Need to extract source and target path fields from a logged command line for an application called Aspera SCP, part of IBM Aspera file transfer service. The command lines are logged via events such as these:
C:\Program Files\Aspera\Enterprise Server\bin\ascp.exe -T -Q -d -l 50000 -m 25000 -k 2 -i C:\Users\asperaadmin\.ssh\asperaweb_id_dsa.openssh -O 33001 -P 33001 --ignore-host-key --mode=send --user=xferuser --host=ats-aws-us-whatever.com Z:\Content\metadata\somefile.xml /we-shall-anonimyze-this-one-too-b2c09898392f
C:\Program Files\Aspera\Enterprise Server\bin\ascp.exe -T -Q -d -l 300000 -m 10000 -k 2 -O 33001 -P 22 --ignore-host-key Z:\Source Files\Content\image.jpg username@target.host.net:/target/path/directory
Note that the flags may have filenames after them - that may contain spaces; filenames may contain spaces as well.
The commands follow Aspera Command Reference:
ascp options [[user@]srcHost:]source_file1[,source_file2,...] [[user@]destHost:]target_path
Questions:
P.S. I tried writing several rex statements to extract the ascp filename, ignore most flags, then one source filename, and finally target user, host and path for the above two statements - and got stuck - my multiple rex statements are stepping on each other and thus do not seem to be the best mechanism.
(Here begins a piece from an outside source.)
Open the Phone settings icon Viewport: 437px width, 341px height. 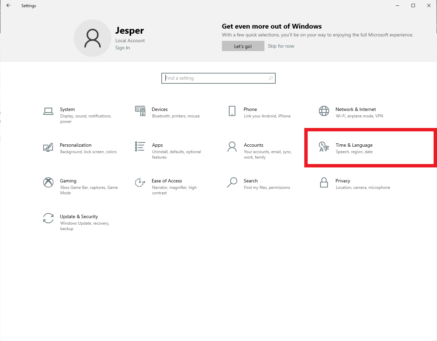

The code below isn't working properly.
| rex field=event_message "^(?P<program_path_win>\w\:\\\.*?\\\(?P<program_module_win>[^\\\]+\.\S+))\s+(?P<event_msg_tail>.+)$"
| rex field=event_msg_tail ".+\s+(?P<file_path_win>\w\:\\\.*?\\\(?P<file_name_win>[^\\\]+\.\S+))\s+(?P<Destination>((?P<peer_userID>.+)\@)(?P<peer_host>\S+))\:|s+(?P<peer_dir>.*)?$"
| rex field=event_msg_tail "--host=(?P<peer_host>\S+)\s+"
| rex field=event_msg_tail "--user=(?P<peer_user>\S+)\s+"
| rex field=event_msg_tail ".+\s+(?P<file_path_win>\w\:\\\.*?\\\(?P<file_name_win>[^\\\]+\.\S+))\s+(?P<Destination>((?P<peer_userID>.+)\@)(?P<peer_host>\S+))\:|s+(?P<peer_dir>.*)?$"
| rex field=event_msg_tail "-i\s+(?P<private_key_file>\w\:\\\.+?)\s+(?:-\w+\s+|--\w+=|$)"
| rex field=event_msg_tail ".+\s+(?P<file_path_win>\w\:\\\.*?\\\(?P<file_name_win>[^\\\]+\.\S+))\s+(?P<peer_dir>.*)?$"
| eval peer_dir = coalesce(peer_dir, "")
| eval peer_host = coalesce(peer_host, "")
| eval peer_user = coalesce(peer_user, peer_userID, "")
| eval agent = coalesce(program_module_win, "")
| table _time host log_level component agent peer_host peer_user peer_userID peer_dir
Thanks!
P.S. I inadvertently posted this to the wrong section - to "Dashboards & Visualizations" rather than "search" - but don't see an option to move the post. Would someone please kindly move it - or tell me how?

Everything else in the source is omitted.